Pengesahan tersebut disambut meriah oleh komunitas pekerja rumah tangga yang hadir di balkon ruang sidang dengan tepuk tangan dan sorak gembira.
“Tibalah saatnya kami meminta persetujuan fraksi-fraksi terhadap Rancangan Undang-Undang tentang Perlindungan Pekerja Rumah Tangga. Apakah dapat disetujui disahkan menjadi undang-undang?” tanya Puan, kemudian disetujui para Dewan, dikutip dari detik news, Rabu (22/4).
Adapun rincian 12 poin RUU Perlindungan Pekerja Rumah Tangga yang disahkan sebagai undang-undang, antara lain:
- Mengenai pengaturan perlindungan pekerja yang berasaskan kekeluargaan, penghormatan hak asasi manusia, keadilan, kesejahteraan, dan kepastian hukum.
- Perekrutan PRT dapat dilakukan secara langsung ataupun tidak langsung.
- Setiap orang yang membantu pekerjaan pada lingkup pekerjaan rumah tangga yang berdasarkan adat, kekerabatan, kekeluargaan, pendidikan, atau keagamaan tidak termasuk sebagai PRT sebagaimana dalam undang-undang ini.

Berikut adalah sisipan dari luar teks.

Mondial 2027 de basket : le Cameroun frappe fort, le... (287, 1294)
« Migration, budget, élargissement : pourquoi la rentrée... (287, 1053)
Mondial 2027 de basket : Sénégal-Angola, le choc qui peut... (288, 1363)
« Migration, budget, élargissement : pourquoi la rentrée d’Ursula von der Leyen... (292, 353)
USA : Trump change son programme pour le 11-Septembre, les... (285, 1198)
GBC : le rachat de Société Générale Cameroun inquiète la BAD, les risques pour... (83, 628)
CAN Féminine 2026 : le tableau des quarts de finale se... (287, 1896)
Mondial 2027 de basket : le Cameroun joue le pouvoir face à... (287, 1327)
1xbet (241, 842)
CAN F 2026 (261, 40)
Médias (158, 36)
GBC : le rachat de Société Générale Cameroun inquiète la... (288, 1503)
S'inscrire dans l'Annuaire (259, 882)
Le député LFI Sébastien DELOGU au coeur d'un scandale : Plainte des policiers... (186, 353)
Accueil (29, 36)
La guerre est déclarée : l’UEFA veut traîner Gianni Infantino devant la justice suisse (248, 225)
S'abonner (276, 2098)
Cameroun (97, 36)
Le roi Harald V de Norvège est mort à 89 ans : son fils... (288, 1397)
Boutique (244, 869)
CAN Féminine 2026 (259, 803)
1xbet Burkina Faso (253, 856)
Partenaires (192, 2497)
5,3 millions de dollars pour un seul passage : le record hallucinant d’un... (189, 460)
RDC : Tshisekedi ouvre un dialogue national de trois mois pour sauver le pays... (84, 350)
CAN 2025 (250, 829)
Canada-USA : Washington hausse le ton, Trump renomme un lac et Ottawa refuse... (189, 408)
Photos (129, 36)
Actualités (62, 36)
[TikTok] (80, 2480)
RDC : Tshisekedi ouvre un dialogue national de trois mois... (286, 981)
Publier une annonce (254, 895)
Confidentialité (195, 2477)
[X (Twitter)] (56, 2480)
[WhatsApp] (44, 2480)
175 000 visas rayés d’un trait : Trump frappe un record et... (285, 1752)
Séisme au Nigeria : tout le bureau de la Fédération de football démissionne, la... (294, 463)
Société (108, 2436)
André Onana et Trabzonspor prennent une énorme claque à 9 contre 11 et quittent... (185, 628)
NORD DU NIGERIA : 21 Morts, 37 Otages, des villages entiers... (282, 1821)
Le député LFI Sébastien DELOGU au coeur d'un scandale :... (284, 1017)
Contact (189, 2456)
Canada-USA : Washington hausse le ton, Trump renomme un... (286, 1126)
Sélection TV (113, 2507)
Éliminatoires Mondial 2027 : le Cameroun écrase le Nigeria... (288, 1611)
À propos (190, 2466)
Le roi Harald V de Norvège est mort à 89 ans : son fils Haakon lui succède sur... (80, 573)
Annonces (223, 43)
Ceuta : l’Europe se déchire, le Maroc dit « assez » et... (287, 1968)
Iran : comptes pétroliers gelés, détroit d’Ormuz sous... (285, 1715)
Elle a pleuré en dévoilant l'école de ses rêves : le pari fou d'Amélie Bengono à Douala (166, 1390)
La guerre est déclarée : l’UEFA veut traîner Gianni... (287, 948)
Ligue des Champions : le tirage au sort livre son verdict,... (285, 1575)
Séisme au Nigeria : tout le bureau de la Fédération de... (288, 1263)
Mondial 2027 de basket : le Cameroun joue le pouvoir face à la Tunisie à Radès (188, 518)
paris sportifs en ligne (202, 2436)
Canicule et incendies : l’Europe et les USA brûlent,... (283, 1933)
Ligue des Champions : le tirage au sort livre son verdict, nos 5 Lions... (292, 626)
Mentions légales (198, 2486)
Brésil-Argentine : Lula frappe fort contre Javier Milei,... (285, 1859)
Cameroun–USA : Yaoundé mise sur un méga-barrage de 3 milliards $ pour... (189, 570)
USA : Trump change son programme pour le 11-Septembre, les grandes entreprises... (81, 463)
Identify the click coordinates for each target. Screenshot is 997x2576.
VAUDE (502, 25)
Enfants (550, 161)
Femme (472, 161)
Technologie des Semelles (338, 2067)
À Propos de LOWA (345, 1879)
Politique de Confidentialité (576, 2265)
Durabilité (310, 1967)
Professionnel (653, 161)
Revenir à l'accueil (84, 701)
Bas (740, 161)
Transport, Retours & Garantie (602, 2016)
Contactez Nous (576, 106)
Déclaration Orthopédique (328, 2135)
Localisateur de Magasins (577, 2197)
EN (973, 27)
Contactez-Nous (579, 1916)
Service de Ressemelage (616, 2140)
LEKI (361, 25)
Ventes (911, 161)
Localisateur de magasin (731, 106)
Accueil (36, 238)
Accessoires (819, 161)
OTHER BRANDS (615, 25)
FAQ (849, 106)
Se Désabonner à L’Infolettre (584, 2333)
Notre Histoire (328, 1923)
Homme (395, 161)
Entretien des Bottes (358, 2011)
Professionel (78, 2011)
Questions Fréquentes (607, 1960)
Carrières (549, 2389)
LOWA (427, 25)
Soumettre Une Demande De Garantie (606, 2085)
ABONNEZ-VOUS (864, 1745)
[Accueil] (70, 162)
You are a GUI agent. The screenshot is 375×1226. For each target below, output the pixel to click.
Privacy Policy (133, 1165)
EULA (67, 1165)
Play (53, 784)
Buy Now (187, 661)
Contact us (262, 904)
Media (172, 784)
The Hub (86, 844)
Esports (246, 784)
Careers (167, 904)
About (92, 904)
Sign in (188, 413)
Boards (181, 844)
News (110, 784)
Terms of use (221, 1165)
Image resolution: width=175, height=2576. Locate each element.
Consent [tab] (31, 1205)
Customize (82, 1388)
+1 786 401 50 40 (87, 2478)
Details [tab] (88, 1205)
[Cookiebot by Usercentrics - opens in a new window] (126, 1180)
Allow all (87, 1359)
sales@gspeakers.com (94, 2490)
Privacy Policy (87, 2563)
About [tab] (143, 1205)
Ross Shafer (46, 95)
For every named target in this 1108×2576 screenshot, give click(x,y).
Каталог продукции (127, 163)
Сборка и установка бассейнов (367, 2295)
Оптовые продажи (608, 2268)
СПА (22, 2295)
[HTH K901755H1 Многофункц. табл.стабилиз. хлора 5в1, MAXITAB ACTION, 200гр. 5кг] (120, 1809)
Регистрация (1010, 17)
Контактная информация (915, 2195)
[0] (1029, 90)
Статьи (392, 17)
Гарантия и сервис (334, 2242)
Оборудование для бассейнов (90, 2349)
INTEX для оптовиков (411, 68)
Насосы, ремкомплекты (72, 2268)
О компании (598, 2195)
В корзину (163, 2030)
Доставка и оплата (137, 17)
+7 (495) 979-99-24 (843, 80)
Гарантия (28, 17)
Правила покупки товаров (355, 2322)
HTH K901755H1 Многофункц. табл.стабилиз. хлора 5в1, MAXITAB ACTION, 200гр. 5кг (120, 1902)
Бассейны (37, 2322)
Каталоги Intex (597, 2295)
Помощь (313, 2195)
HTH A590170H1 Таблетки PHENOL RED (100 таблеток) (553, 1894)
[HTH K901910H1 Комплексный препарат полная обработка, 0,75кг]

- Perekrutan PRT secara tidak langsung yang dilakukan oleh Perusahaan Penempatan Pekerja Rumah Tangga (P3RT) dapat dilakukan dengan perekrutan secara luring maupun secara daring.
- Salah satu hak PRT yang diatur dalam RUU ini adalah PRT berhak mendapatkan jaminan sosial kesehatan dan jaminan sosial ketenagakerjaan.
- Calon PRT mendapatkan pendidikan dan pelatihan vokasi, baik dari pemerintah pusat, pemerintah daerah, maupun dari perusahaan penempatan PRT.
- Pendidikan dan pelatihan vokasi bagi calon PRT.
- Perusahaan penempatan PRT adalah badan usaha yang berbadan hukum dan wajib memiliki perizinan berusaha dari pemerintah pusat sesuai dengan ketentuan peraturan perundang-undangan.
- P3RT dilarang memotong upah dan sejenisnya.
- Pembinaan dan pengawasan penyelenggaraan PRT dilaksanakan oleh pemerintah pusat dan pemerintah daerah dengan memberdayakan RT/RW dalam rangka pencegahan terjadinya kekerasan terhadap PRT.
- Pada saat undang-undang ini mulai berlaku, setiap orang berusia di bawah 18 tahun atau sudah menikah yang bekerja atau pernah bekerja sebagai PRT sebelum undang-undang ini berlaku diberikan pengecualian dan tetap diakui haknya sebagai PRT.
- Peraturan pelaksanaan paling lambat ditetapkan satu tahun sejak undang-undang PPRT berlaku.